Stormbreaker by Anthony Horowitz

(Cover picture courtesy of Book County.)

They told him his uncle Ian died in a car accident.  But fourteen-year-old Alex Rider knows that’s a lie, and the bullet holes in his uncle’s windshield confirm his suspicions.  But nothing prepares him for the news that the uncle he always thought he knew was really a spy for MI6—Britain’s top-secret intelligence agency.  Recruited to find his uncle’s killers and complete Ian’s final mission, Alex suddenly finds himself caught in a deadly game of cat and mouse, with no way out.

The first thing you need to know is that the Alex Rider series is basically a James Bond series for teenage boys.  And you know, that’s not necessarily a bad thing.  There are very few YA novels aimed at young boys, but Anthony Horowitz is a good writer that has tried to tap into this market.  The James Bond movies depict a cold, calculating, womanizing super-spy while the Alex Rider series depicts a young boy who wants nothing more than to have a normal life.  What stops Alex from becoming a true Gary Stu despite all of his talents is that he really, really does not want to be a spy.

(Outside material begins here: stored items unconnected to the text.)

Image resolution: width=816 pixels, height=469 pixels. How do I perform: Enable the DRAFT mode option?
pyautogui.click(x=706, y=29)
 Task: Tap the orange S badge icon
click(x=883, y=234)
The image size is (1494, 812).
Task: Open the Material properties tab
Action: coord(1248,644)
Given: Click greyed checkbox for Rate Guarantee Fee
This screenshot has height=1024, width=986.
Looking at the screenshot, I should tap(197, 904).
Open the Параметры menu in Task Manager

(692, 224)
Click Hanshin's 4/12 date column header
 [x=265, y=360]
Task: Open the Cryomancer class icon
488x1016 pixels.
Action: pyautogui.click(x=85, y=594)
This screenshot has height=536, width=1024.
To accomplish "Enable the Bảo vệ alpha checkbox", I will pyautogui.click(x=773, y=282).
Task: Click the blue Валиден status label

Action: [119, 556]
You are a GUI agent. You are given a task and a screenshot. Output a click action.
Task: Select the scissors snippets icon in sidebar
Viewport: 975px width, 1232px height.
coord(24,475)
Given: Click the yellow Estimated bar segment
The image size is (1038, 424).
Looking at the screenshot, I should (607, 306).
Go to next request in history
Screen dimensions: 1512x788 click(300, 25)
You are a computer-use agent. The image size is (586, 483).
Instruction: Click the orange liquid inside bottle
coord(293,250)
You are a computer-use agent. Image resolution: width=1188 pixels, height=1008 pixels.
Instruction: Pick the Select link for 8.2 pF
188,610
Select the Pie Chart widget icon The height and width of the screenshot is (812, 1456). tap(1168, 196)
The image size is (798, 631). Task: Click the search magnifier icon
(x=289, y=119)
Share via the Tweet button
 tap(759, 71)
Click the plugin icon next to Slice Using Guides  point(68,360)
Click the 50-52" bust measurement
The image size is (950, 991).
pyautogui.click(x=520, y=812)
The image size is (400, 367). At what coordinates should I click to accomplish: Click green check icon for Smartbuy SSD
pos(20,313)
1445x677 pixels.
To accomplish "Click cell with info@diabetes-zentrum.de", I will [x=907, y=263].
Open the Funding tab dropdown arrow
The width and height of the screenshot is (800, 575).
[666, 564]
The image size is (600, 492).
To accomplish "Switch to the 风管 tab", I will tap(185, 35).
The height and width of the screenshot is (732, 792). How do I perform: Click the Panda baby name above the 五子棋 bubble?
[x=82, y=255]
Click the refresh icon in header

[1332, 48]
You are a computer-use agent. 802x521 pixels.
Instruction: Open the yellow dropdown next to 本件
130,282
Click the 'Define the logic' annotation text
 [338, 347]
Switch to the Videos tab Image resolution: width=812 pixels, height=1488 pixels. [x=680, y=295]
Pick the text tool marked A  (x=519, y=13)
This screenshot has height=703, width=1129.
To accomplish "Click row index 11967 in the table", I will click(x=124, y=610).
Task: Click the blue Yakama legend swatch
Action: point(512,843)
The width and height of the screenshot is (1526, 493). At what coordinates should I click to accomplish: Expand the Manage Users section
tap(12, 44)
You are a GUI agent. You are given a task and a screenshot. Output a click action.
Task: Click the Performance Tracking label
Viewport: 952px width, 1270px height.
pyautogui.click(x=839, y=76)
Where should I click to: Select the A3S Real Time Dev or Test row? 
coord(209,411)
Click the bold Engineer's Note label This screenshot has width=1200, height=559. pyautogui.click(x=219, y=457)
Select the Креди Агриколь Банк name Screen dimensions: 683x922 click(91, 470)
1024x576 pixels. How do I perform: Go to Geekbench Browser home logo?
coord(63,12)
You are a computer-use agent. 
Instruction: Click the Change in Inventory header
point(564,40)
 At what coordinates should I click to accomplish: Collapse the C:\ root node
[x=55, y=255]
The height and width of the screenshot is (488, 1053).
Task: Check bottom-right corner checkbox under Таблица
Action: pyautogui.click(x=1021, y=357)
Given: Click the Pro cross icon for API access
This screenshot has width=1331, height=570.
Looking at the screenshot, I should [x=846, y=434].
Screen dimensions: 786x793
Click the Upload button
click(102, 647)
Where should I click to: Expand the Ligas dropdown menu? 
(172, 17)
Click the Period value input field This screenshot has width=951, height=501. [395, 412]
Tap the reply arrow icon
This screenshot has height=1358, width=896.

Alex is a decent enough character, but he seems a little too perfect for my liking.  He accomplishes a lot of amazing things because his uncle trained him all his life to be a spy, but he is still a bit perfect for a fourteen-year-old boy.  He is admittedly a bit of a cardboard cutout, although Alex does improve as the novel progresses.  The other characters like Herod Sayle, Alex Blunt and Mrs. Jones are very obviously cardboard cutouts, but what do you expect from an action book?

The plot is fast-paced and exciting, Anthony Horowitz’s writing is excellent and Alex Rider is an interesting character.  I think Stormbreaker is a bit clichéd and predictable, but it was written to appeal to a completely different audience.  It can be a bit violent, so I would recommend it for ages 12+.

I give this book 3/5 stars.

Amazon     Barnes and Noble

6 comments

  1. ellisnelson

    I hear you. As an adult, I only managed to get through the first book and even then I found the situations to be so ludicrous, I had to bite my cheek to get through it. There are writers who are writing intelligent stuff for this age group, but often (as in usually), it doesn’t get the hype this series got. Those books come on the market through small publishes and go out of print without ever finding their audience.